Reclaiming the holidays on my terms


Photo by Kira auf der Heide on Unsplash

I am anti-traditionalism.  When someone comments that “We do this because it’s tradition”, my gut reaction is to ask “Why?”

But I feel rather conflicted in giving up our particular family traditions.

In Polish culture, Christmas Eve takes precedence over Christmas Day because Jesus was born at night.  The feast that occurs is pescatarian:  We are not supposed to eat meat on the 24th but fish is fine.  There are also traditionally twelve courses (after the 12 faithful apostles, obviously), with opwatek in the beginning (basically a church wafer that you break with your family).

Several of these traditions are rooted in Catholicism, so when you take out the religion, the whole thing just falls apart.  But there are underlying ideas behind all these actions, and whether you are Christian, Atheist, Pagan, or just human, you need to feed your soul.  In his book Religion for Atheists, Alain De Botton says “Differ though we might with Christianity’s view of what precisely our souls need, it is hard to discredit the provocative underlying thesis, which seems no less relevant in the secular realm than in the religious one–that we have within us a precious, childlike, vulnerable core which we should nourish and nurture on its turbulent journey through life.” (By the way, this is a great book that explores how we can deepen our secular lives through the concepts in religion).

So maybe we don’t need twelve courses.  The number doesn’t need to be specific, but it’s nice to have a big feast and you can definitely just celebrate family and friends.  We definitely don’t need to break church wafers, but maybe we can make our own sharing ritual, like baking cookies together and offering our creation with a wish of luck.  Maybe we were onto something when one of the most sacred nights of the year should be free of animal slaughter (well, except the fish), plus pretty much every other holiday involves some meat centerpiece.  Maybe doing a vegetarian (or vegan) celebration is appropriate for the theme of compassion.

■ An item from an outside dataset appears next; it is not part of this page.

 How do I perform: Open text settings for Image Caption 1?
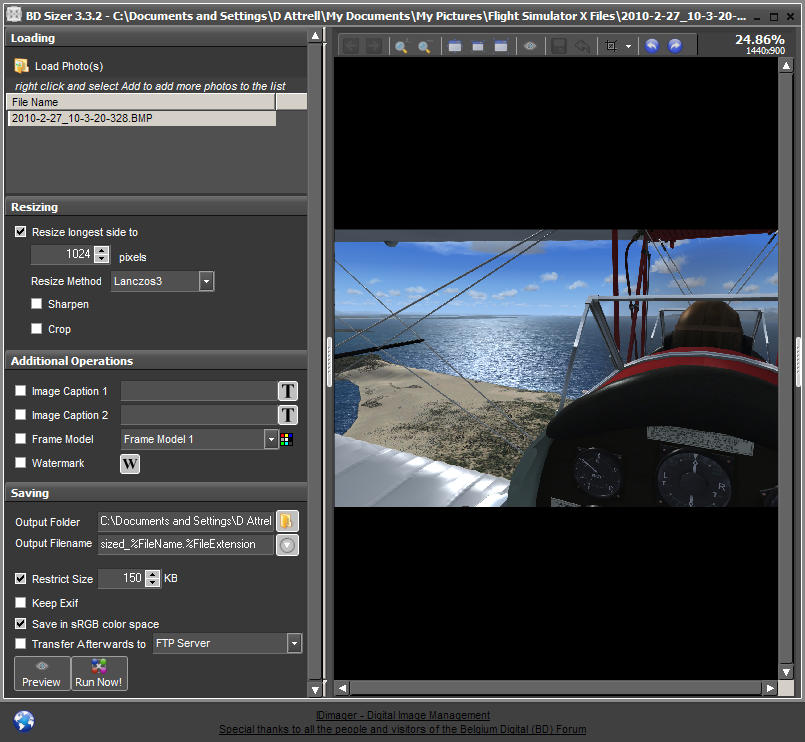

In a way, these thoughts are still irrelevant in this point in my life because I will be spending the holiday with my partner’s family, and they have veal for Christmas Eve dinner (while Italian, they don’t like the seven fishes and I’m honestly a bit bummed about it).  But these things have been a part of my life, something unique that I’m not sure I want to part with, and I’d like to reclaim it on my terms.